To begin, here are two pictures from this past week: on Tuesday the 17th we went to St Andrea della Valle to look at the dome and apse frescoes by Lanfranco and Domenichino. They are pretty impressive; here are two not-very-good photos.



Then on Friday morning I left for Naples (Napoli) with my Baroque Art class! Here's what we saw:

Day 1 (Friday)
We left Rome at 7am and arrived around 10:30 at the Capodimonte Museum up above the city. This is an extremely large museum so we only saw a small part of it; unfortunately, I have no photos since we weren't allowed to take pictures. We saw works by the Carracci brothers, Caravaggio, Artemisia Gentileschi, and other northern and southern Baroque painters.

Then in the afternoon the bus took us into the city where we took a funicular and a series of public escalators up to see the Monastery of San Martino, a Carthusian monastery, situated on a hill above the city. The views from there were amazing, and the monastery's chapel was decorated in the Neapolitan Baroque style with lots of floral marble revetment and outrageously ornamental sculptural decoration. Here you can see the escalators and Mt Vesuvius. We happened to be in Naples during the coldest week of the year, the one week when Vesuvius has snow on top!





Day 2 (Saturday)
On Saturday we spent the entire day walking around the city, mostly in the downtown historic district. We saw several churches, including the Duomo (Cathedral) dedicated to San Gennaro, the patron saint of the city. The chapel of the Treasury in the cathedral is amazing, full of solid-silver reliquaries and paintings. Other churches we visited included San Gregorio Armeno, San Lorenzo Maggiore (a French Gothic church), the Cappella San Severo with a famous statue of the Veiled Christ, and the convent of Santa Chiara, with a cloister tiled in majolica, hand-painted ceramics. We ended the day in the Royal Center, in the square in front of the Royal Palace and Opera House. Naples has had a series of foreign rulers, including the French and Spanish, which explains the presence of French Gothic churches and Spanish-influenced art.

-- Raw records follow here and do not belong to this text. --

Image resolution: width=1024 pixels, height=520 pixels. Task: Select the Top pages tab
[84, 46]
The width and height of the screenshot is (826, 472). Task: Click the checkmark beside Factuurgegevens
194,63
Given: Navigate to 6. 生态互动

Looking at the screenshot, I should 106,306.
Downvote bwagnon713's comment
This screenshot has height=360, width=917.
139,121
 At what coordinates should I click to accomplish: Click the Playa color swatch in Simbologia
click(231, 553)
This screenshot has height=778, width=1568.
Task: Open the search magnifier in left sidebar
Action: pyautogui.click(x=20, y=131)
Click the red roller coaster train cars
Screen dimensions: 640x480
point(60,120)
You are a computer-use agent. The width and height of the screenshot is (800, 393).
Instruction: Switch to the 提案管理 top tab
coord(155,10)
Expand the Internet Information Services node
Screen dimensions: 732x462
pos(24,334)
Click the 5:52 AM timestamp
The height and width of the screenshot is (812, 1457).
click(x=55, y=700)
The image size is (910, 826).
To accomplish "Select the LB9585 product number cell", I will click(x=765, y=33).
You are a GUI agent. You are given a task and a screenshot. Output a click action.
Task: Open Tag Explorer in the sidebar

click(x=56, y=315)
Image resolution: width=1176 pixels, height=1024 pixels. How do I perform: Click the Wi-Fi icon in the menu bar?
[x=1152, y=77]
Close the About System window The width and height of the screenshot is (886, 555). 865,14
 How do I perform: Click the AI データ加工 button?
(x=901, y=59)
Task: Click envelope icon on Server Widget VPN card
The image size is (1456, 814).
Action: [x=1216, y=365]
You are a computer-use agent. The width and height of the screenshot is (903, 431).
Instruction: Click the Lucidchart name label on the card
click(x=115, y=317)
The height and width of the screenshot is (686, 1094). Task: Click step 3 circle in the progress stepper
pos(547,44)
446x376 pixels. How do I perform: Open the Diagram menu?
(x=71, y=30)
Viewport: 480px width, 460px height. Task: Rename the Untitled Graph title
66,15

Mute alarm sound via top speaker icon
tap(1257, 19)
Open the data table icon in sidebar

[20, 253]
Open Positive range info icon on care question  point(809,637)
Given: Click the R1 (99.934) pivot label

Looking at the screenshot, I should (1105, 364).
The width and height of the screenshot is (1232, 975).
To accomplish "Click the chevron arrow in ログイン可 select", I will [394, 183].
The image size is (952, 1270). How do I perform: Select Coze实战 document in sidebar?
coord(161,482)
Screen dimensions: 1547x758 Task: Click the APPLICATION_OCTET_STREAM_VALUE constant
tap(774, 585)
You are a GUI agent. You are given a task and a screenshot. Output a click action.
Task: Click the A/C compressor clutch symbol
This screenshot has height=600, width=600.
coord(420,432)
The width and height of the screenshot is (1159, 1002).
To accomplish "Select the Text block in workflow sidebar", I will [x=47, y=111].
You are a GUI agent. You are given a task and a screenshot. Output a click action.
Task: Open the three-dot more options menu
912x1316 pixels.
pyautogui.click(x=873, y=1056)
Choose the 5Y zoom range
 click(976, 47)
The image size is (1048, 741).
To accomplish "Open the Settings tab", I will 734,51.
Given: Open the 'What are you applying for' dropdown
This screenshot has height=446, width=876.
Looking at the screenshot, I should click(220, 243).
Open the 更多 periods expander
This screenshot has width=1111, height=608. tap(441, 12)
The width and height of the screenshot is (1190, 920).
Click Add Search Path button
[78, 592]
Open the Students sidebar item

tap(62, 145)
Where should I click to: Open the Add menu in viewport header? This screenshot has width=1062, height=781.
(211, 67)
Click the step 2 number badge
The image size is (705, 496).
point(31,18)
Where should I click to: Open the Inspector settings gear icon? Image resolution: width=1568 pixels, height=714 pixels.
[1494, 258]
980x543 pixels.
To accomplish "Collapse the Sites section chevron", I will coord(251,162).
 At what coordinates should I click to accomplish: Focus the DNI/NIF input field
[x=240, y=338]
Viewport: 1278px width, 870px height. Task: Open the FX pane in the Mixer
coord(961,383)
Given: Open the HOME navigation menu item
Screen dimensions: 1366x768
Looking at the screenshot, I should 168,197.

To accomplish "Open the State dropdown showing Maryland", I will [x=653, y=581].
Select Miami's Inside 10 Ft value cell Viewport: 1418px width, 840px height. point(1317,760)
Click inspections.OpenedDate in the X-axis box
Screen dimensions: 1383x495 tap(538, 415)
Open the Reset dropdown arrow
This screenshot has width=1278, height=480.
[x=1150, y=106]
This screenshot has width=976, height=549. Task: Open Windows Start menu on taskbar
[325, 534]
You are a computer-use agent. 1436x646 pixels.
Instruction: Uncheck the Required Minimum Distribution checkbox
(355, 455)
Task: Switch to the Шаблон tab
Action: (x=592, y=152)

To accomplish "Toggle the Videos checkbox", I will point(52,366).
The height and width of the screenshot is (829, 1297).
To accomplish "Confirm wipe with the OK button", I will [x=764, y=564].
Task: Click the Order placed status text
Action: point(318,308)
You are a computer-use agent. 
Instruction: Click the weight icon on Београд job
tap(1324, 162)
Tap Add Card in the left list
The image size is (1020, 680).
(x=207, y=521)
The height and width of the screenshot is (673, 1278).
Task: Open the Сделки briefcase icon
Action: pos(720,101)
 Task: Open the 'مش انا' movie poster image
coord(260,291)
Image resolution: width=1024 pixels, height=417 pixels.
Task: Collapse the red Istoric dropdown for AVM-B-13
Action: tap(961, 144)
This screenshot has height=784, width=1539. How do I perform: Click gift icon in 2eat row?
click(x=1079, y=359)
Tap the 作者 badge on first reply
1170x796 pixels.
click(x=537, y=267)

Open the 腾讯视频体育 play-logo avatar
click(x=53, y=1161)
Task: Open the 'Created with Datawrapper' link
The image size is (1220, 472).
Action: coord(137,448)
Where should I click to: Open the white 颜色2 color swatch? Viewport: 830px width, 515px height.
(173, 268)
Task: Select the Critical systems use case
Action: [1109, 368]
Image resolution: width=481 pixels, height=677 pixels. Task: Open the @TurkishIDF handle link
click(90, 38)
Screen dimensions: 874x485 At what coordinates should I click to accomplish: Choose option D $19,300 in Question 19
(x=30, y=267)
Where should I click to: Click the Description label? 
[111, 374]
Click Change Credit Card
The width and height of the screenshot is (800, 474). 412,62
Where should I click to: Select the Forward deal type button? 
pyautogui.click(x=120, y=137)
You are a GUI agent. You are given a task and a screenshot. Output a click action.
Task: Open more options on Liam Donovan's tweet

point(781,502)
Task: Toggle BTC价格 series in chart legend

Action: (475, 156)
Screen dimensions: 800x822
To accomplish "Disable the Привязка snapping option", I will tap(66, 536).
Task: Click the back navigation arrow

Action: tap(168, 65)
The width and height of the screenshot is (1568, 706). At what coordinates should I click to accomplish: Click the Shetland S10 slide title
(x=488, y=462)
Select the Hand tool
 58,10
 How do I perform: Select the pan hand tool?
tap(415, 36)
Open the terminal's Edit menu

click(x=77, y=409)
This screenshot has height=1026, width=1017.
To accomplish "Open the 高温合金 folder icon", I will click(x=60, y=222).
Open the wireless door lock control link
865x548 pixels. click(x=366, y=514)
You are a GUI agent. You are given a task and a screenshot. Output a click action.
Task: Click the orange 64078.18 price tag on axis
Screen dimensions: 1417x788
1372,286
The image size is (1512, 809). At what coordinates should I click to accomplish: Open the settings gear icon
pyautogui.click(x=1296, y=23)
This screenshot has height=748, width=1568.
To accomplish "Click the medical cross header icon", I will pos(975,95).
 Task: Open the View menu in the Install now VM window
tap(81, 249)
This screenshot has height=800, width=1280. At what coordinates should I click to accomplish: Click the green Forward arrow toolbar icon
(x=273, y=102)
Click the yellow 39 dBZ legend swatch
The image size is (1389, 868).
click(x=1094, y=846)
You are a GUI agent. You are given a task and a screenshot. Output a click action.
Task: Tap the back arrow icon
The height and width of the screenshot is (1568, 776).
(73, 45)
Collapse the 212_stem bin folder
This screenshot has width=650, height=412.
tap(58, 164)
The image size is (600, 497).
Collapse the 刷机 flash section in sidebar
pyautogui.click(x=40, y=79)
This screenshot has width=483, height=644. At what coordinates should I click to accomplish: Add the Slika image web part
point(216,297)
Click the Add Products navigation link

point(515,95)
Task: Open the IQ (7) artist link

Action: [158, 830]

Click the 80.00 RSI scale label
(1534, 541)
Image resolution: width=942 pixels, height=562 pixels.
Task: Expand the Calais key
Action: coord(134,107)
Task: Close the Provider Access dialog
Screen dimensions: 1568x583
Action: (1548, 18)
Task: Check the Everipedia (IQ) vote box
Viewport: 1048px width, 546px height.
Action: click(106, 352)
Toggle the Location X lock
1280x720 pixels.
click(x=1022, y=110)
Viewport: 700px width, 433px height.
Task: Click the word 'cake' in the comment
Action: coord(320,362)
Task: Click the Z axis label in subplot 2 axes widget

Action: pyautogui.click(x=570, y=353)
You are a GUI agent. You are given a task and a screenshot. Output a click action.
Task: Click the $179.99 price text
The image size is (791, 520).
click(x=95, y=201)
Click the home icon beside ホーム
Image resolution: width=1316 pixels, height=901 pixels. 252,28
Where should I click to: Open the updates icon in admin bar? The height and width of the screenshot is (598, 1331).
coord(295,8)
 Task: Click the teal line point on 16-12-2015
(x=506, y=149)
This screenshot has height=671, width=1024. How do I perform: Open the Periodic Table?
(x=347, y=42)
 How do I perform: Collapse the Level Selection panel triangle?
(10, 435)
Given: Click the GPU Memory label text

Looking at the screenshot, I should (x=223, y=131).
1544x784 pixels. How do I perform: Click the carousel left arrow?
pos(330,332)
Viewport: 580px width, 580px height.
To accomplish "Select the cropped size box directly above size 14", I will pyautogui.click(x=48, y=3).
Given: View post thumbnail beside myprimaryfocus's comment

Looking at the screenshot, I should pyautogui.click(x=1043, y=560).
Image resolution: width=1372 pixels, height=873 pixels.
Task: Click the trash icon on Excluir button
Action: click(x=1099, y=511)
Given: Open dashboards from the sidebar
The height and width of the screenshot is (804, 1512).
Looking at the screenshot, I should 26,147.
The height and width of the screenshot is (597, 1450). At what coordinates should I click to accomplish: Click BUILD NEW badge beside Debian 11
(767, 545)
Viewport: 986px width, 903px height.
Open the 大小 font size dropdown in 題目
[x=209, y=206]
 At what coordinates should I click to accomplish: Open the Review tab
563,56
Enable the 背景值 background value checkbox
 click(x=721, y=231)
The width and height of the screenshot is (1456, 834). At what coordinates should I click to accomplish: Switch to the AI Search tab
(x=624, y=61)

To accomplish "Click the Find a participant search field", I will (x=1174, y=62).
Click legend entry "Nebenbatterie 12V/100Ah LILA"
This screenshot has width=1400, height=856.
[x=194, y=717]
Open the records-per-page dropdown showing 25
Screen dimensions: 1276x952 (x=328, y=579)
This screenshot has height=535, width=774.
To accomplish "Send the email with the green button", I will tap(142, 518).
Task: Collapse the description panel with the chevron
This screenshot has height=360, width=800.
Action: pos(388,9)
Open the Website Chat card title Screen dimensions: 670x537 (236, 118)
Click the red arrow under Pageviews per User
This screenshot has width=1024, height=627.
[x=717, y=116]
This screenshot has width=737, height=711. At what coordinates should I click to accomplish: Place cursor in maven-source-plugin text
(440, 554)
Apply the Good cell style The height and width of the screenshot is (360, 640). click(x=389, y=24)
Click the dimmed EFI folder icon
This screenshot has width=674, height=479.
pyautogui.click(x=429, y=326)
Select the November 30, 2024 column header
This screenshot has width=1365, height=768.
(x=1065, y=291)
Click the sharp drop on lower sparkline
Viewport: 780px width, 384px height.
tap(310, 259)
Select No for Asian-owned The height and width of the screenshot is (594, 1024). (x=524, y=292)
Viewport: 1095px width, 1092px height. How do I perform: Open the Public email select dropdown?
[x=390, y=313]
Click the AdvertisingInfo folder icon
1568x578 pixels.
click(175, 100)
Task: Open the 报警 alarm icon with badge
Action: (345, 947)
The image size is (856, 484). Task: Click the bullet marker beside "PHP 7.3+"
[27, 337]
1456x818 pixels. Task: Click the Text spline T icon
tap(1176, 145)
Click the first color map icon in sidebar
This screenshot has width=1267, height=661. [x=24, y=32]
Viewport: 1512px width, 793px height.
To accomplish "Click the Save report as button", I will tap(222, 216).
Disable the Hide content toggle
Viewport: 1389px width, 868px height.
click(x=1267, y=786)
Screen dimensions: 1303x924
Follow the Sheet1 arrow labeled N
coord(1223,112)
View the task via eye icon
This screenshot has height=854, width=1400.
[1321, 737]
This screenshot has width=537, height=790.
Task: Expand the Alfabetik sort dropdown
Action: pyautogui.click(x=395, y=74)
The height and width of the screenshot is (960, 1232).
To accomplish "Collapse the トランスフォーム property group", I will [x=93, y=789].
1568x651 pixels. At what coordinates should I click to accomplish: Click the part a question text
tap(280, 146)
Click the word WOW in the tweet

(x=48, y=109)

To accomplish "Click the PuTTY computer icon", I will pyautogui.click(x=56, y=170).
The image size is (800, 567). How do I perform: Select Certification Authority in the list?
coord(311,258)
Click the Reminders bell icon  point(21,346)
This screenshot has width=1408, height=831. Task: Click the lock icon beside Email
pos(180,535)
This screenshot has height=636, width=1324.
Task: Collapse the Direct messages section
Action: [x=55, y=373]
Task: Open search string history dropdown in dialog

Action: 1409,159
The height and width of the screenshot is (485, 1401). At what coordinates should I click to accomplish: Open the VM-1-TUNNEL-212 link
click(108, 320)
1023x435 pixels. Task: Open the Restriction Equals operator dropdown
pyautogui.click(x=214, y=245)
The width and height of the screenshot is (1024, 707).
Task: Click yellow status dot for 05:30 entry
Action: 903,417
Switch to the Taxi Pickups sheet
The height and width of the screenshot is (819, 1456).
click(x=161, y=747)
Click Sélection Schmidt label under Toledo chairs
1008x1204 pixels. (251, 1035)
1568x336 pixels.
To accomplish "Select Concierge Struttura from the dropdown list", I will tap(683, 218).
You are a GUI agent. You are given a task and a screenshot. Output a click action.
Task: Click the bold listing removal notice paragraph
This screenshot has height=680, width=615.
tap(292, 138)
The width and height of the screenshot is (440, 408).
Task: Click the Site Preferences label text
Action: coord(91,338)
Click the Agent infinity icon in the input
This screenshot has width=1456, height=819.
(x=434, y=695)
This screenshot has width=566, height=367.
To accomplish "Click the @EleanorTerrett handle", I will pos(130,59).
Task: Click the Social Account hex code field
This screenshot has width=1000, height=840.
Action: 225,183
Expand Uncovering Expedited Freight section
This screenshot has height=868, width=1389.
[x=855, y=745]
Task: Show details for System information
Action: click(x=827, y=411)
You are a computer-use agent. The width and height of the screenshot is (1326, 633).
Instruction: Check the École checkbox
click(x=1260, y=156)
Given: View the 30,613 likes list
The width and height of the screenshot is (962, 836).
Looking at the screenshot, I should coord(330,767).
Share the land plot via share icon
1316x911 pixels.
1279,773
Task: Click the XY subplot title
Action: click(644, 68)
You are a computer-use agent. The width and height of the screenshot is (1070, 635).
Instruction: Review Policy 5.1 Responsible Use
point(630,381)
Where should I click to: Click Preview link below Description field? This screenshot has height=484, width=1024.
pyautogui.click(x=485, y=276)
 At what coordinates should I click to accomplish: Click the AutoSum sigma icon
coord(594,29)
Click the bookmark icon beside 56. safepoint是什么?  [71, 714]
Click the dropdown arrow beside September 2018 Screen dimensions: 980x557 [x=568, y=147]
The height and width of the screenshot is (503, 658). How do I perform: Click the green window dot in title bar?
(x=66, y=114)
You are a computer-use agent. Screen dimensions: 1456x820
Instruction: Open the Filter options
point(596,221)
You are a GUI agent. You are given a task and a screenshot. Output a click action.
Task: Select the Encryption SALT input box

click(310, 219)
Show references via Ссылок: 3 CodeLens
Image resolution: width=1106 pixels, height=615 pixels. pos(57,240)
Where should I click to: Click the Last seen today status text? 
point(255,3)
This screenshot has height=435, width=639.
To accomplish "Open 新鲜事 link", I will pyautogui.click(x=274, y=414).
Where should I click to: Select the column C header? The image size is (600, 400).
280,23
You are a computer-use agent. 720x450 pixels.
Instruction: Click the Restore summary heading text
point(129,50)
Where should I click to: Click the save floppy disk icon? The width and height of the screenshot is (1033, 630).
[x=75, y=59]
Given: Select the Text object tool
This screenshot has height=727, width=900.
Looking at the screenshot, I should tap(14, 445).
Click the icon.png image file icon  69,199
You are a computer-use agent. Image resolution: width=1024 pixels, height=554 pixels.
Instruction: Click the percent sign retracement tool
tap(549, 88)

Above: San Gregorio; Santa Chiara cloister with majolica pillars


Above: Royal Palace; view from the square of Vesuvius across the bay

Cultural notes: Naples is pretty different from Rome and Northern Italy because of its Spanish/French background. They have their own types of pastries, sfogliatelle and baba', and their pizzas are round instead of square with softer crusts. Roman pizza is rectangular and has a crunchy crust. Personally I like Roman pizza better, but Neapolitan pizza is closer to American pizza. Another big deal in Naples is the creche scene; there is a whole street of artisans who make the figures for creches. We visited this street and looked at all the little figures. Neapolitans are also notoriously superstitious, and all around the city you could buy little ceramic charms that looked like red chili peppers but were supposed to be "horns," to protect against the evil eye. However, you can't buy these for yourself-you must give them to someone else, and the only way to get one is to be given one.





Naples was much nicer and safer than I had been led to believe; we walked down the Spaccanapoli, supposedly a street known for theft and poverty, but it was actually pretty quaint. The shopkeepers weren't aggressive at all, although we'd been led to believe otherwise. Maybe since it's the off-season (neither Christmas nor the summertime) it's not as bad as other times. At any rate, Naples isn't such a bad place to visit after all!